What is required —
Which lines have the string "info"? Copy all of them from the entries below.
+++ Supplied records
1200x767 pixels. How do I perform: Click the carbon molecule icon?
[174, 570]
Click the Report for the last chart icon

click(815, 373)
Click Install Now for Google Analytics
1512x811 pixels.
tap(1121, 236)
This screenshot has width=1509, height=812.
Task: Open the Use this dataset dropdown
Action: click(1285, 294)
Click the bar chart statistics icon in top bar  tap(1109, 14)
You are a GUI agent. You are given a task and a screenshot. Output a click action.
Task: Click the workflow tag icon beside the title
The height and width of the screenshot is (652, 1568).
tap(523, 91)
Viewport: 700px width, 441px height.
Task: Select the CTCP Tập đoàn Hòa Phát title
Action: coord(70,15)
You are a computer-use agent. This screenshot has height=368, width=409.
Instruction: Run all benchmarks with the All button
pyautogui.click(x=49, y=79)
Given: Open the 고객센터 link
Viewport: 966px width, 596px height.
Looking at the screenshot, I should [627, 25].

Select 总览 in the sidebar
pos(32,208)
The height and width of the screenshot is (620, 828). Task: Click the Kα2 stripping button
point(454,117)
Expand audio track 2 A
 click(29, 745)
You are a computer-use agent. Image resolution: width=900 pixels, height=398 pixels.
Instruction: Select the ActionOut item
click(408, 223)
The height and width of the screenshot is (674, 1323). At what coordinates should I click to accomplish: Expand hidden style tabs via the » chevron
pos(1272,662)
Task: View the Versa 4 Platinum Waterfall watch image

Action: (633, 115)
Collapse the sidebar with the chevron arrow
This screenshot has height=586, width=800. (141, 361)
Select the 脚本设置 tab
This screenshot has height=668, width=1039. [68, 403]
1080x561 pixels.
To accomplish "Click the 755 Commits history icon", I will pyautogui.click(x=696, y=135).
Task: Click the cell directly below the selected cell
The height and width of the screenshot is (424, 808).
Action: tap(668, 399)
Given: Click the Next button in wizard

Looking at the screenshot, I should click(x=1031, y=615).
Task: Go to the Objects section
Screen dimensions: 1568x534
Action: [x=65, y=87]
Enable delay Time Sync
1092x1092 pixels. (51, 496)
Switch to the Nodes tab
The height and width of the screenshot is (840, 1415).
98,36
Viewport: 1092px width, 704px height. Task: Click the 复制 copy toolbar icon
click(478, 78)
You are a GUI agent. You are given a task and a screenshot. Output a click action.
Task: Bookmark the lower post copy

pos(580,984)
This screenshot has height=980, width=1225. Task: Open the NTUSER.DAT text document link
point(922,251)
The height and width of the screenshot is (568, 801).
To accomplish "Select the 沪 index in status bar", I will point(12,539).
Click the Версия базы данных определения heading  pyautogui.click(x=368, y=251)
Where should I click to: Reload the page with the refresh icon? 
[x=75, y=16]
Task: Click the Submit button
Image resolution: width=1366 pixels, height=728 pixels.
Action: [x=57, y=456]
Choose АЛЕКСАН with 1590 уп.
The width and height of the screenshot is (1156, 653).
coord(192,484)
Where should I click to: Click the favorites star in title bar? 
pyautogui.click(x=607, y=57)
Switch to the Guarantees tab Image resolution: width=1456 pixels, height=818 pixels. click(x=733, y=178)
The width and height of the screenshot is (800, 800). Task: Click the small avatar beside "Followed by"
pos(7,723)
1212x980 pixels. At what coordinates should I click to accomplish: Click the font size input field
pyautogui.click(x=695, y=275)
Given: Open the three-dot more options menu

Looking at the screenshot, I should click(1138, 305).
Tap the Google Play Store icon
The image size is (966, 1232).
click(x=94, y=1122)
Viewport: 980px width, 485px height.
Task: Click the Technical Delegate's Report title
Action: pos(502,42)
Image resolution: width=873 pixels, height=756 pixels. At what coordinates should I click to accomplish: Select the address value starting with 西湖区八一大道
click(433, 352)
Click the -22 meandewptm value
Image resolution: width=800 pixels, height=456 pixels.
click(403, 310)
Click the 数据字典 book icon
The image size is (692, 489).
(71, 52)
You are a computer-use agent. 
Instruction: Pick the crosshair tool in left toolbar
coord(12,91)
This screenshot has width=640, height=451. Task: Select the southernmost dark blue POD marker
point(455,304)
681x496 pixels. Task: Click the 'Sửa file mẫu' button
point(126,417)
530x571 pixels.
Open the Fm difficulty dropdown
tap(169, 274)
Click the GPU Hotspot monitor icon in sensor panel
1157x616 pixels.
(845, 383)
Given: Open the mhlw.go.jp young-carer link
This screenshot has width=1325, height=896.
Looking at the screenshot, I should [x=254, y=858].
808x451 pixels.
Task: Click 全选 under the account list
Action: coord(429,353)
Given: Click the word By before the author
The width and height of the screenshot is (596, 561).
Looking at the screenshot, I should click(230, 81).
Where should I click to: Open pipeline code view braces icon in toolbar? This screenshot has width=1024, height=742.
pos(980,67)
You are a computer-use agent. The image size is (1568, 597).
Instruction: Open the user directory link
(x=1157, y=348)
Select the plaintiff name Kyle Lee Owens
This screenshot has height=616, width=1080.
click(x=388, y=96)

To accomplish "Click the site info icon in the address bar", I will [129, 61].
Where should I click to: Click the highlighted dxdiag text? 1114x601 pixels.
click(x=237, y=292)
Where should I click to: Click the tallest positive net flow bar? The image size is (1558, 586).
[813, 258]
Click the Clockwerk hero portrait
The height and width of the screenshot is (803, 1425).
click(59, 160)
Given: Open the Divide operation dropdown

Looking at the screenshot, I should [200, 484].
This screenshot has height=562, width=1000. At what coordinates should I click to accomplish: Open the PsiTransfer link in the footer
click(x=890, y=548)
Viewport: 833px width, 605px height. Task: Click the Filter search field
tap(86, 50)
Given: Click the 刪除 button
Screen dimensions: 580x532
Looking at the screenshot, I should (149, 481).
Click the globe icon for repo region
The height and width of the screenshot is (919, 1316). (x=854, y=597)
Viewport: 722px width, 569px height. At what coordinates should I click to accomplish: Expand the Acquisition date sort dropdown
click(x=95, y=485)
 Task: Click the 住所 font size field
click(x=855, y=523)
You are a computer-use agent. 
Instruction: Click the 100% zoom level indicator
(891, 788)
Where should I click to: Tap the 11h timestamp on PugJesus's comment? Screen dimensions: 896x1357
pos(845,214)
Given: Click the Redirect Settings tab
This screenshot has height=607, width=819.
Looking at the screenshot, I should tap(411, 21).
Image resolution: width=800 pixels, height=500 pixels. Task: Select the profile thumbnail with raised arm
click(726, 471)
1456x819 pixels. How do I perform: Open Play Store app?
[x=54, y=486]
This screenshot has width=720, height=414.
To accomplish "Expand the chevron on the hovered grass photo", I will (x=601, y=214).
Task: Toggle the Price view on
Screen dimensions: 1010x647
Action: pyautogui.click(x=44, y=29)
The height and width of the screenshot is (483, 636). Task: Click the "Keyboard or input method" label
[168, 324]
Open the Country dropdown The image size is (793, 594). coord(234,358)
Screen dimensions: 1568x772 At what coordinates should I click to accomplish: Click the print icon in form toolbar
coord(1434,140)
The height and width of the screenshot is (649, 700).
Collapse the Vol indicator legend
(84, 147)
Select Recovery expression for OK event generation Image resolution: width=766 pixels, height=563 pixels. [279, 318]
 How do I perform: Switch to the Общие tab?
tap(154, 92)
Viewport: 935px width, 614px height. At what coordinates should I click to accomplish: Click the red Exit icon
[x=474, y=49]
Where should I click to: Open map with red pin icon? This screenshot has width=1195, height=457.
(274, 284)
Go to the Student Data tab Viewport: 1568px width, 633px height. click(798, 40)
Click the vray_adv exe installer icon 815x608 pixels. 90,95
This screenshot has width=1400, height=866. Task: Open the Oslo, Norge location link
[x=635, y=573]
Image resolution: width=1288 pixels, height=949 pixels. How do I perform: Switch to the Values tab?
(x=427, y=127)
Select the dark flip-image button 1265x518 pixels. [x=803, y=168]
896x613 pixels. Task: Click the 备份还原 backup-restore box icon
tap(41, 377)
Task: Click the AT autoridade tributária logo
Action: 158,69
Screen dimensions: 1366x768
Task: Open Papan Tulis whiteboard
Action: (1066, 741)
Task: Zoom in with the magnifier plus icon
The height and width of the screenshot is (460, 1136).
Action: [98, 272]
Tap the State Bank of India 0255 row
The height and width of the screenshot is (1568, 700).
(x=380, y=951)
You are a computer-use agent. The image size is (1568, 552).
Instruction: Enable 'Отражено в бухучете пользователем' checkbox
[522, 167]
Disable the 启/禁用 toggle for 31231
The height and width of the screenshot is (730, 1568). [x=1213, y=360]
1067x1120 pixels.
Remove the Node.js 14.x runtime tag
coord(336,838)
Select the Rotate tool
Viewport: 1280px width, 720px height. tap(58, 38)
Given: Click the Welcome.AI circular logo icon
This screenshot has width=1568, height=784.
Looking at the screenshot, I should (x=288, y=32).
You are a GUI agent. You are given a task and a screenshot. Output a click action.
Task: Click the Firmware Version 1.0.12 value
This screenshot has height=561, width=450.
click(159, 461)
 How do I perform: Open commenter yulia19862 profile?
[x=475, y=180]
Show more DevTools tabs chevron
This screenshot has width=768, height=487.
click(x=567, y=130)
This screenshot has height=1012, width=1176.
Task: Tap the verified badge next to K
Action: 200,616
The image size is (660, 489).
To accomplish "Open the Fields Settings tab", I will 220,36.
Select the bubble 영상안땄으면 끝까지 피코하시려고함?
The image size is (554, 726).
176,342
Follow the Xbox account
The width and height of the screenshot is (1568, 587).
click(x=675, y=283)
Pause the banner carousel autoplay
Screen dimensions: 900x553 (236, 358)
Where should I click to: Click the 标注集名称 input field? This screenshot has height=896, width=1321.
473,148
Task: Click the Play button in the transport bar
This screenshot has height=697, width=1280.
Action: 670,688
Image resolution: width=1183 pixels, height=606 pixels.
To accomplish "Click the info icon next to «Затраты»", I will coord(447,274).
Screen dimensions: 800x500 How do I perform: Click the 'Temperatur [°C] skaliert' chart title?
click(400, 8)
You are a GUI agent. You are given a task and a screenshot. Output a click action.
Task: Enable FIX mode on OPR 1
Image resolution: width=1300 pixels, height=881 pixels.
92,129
++++++
Answer box —
To accomplish "Click the site info icon in the address bar", I will [129, 61].
To accomplish "Click the info icon next to «Затраты»", I will coord(447,274).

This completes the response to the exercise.